Michael Stone, July 27, 2014, , (src), (all posts)

If Engineering a Safer World is the most valuable book that I’ve read in the last five years, then The Principles of Product Development Flow by Don Reinertsen is a strong contender the position of “next-most valuable”, simply for having introduced to me the now fundamental concept of “cost-of-delay”.

That said, in learning to apply Reinertsen’s work, I’ve found myself repeatedly turning to three other resources, to which I’d also like to give credit:

  1. Douglas Hubbard’s book, How to Measure Anythong, for its incredible approachability and clarity of exposition,

  2. Mor Harchol-Balter’s book, Performance Modeling and Design of Computer Systems, for so cogently elaborating the mathematical theory underlying Reinertsen’s book, and

  3. Brendan Gregg’s description of his Utilization-Saturation-Errors method for debugging systems performance issues.

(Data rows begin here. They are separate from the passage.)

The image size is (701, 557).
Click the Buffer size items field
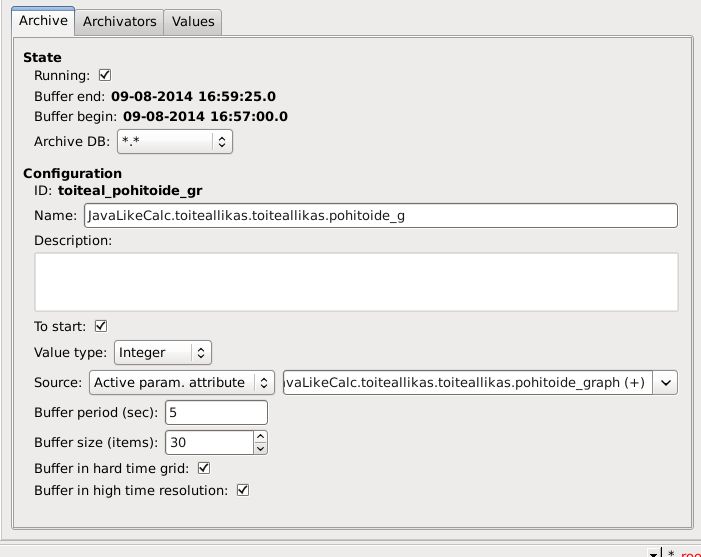[x=208, y=441]
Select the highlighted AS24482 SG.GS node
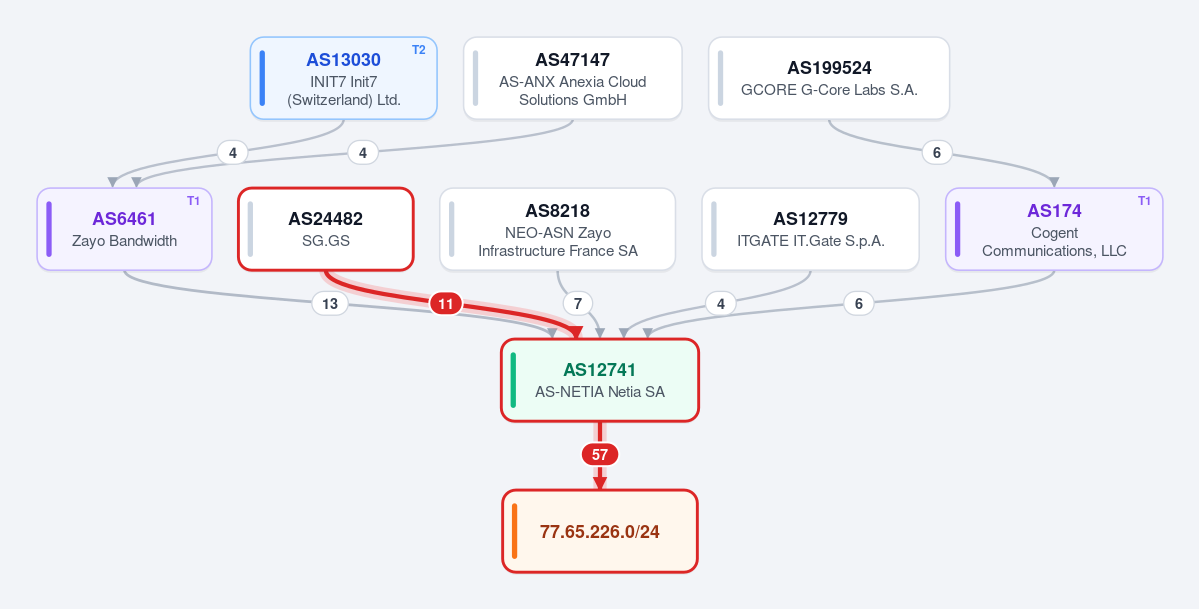This screenshot has width=1199, height=609. (x=326, y=229)
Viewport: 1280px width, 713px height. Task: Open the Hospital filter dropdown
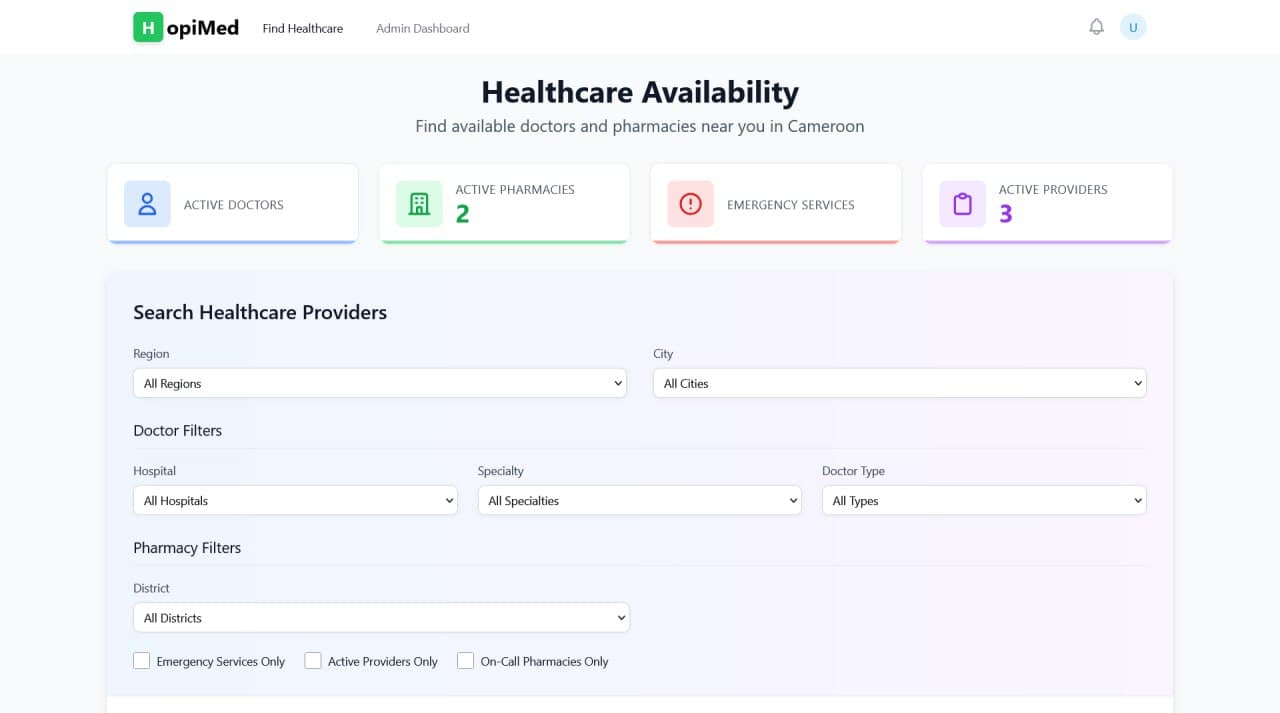(x=295, y=501)
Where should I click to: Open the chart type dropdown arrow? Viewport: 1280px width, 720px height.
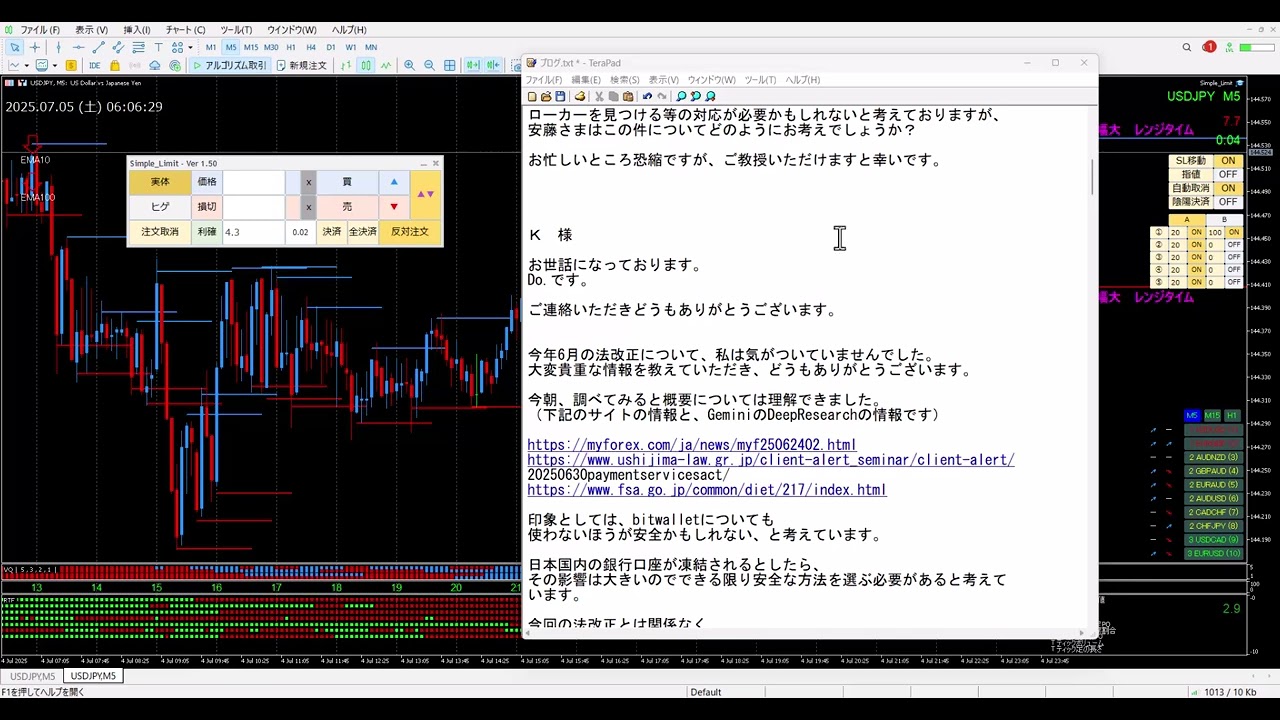click(x=26, y=65)
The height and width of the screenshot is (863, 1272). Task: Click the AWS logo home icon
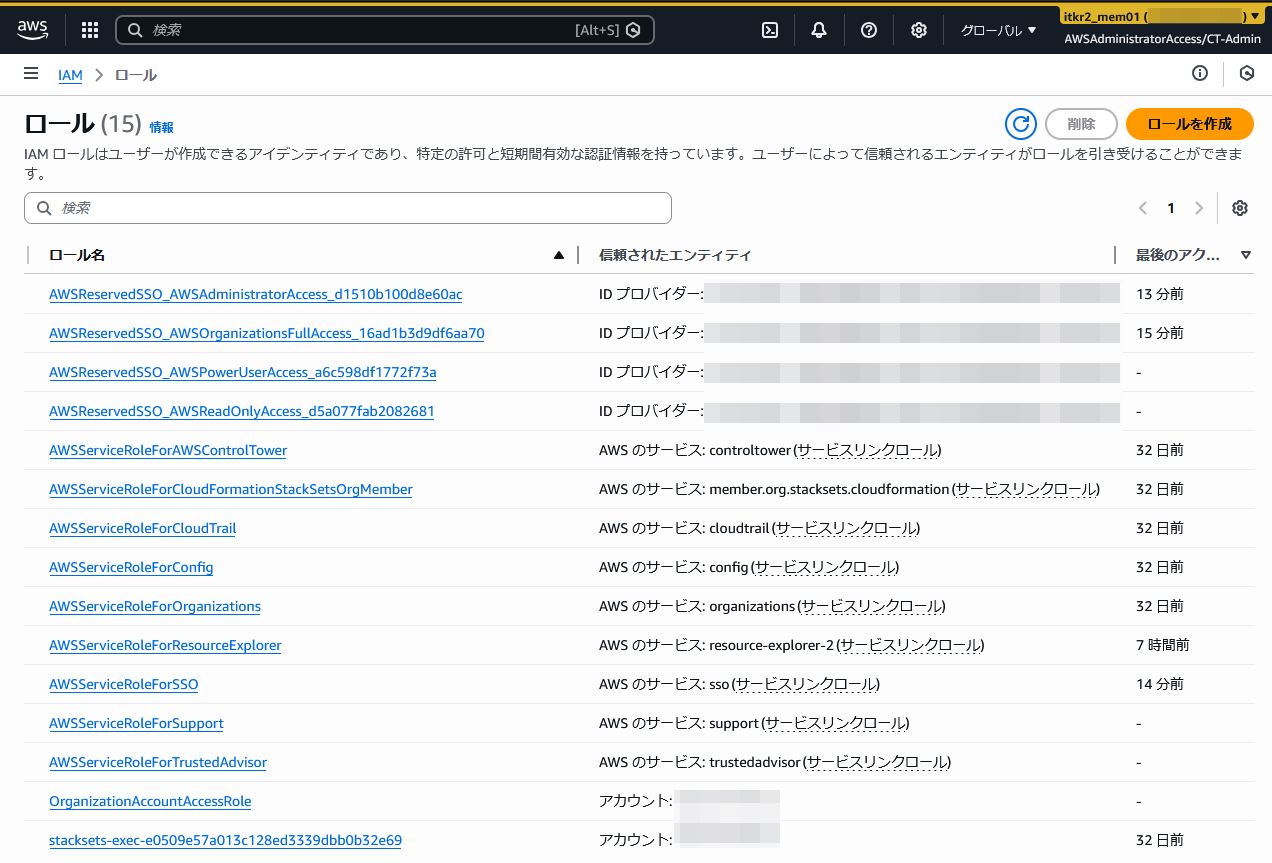(x=32, y=30)
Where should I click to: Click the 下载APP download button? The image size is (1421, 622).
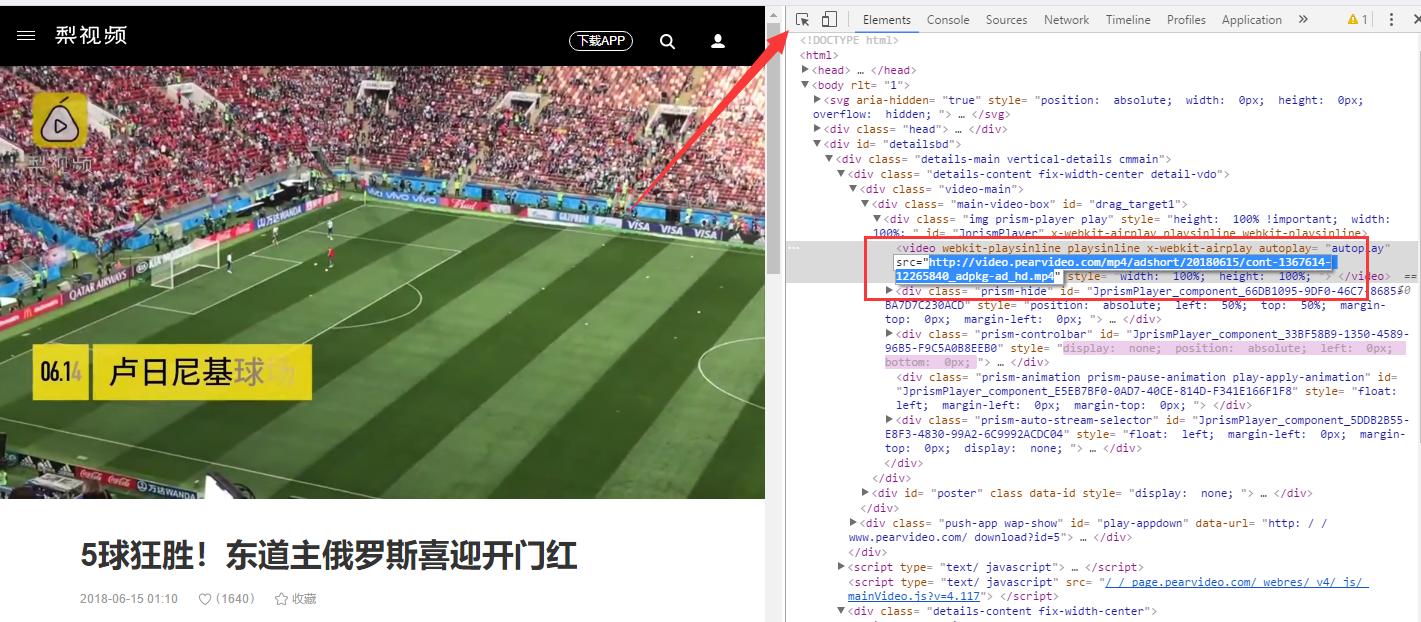tap(600, 41)
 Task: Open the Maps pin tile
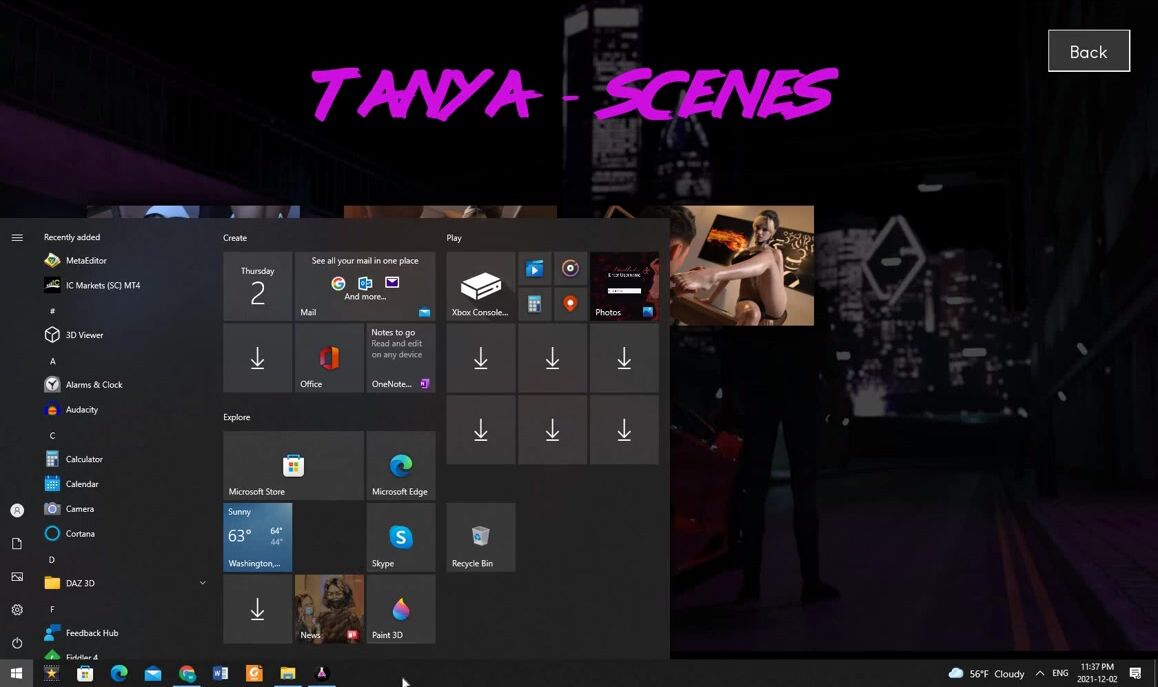pyautogui.click(x=570, y=304)
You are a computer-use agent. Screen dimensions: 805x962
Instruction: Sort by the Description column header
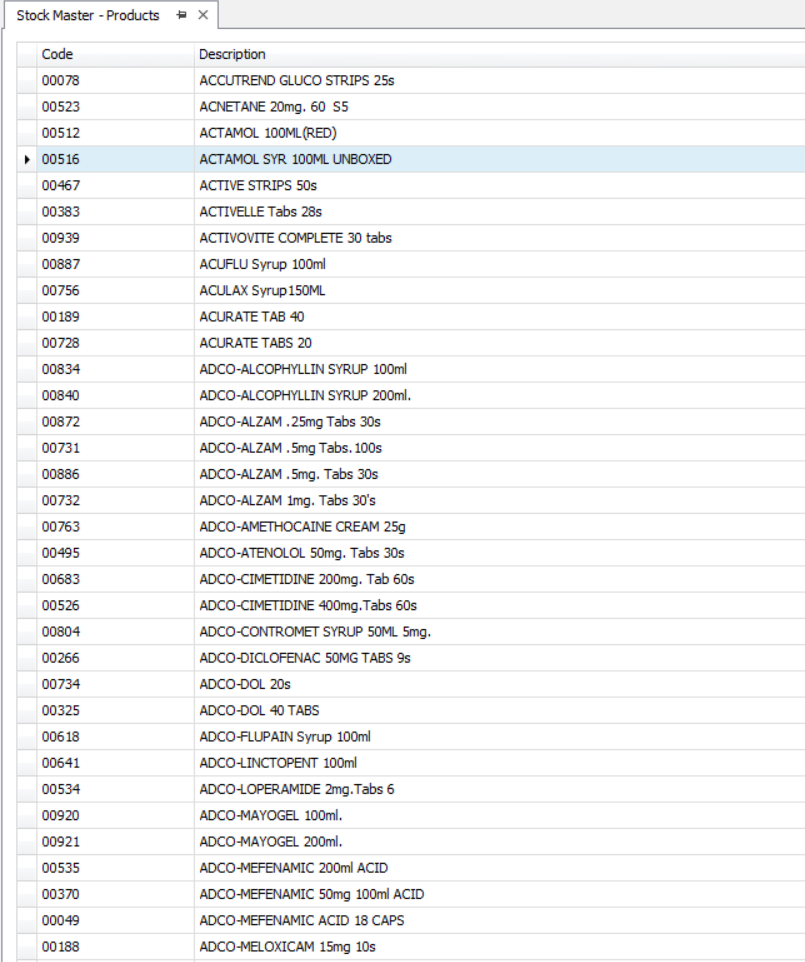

Now, why do I think these resources go together so well? Here’s an illustration, drawn from my personal (and therefore, likely flawed?) understanding of the Toyota Production System’s commitment to the principle of jidoka which, among other things, authorizes and requires line workers in lean manufacturing systems to “stop the line” in response to the discovery of defects or a previously unknown defect-generating process.

In tech terms, jidoka demands that the production line and its components implement “fail-fast” and “fail-stop” semantics. Okay, so why do these matter?

One simplistic answer is that “choosing to stop the line is an economic choice and if fail-fast and fail-stop make economic sense, then we should use them”. However, Gregg’s USE method highlights a more subtle point: prompt detection of errors apparently does make economic sense in manufacturing for its first-order effect of bounding the cost of required rework but there are also important second-order effects – for example, (and further applying Gregg), it is striking to me how control of production station utilization and of the volume of work-in-progress (what Gregg calls “saturation”) not only help to kill defect-generating processes (and therefore bound rework costs) but also how they make it possible to damp the shockwaves of congestion produced by discovered defects to keep them from propagating far enough to cause greater economic (or human) damage!

Thus, to summarize: Gregg and Hubbard give us simple tools with which to analyze the throughput and latency of any queuing system, including product- development, release, and manufacturing systems. Next, Harchol-Balter gives us a lucid explanation of required to understand the system interactions that explain why Gregg’s approach works with a helpful focus on the use of that math to analyze systems performance. Finally, Reinertsen gives us powerful language for explaining to everyone around us why they should care.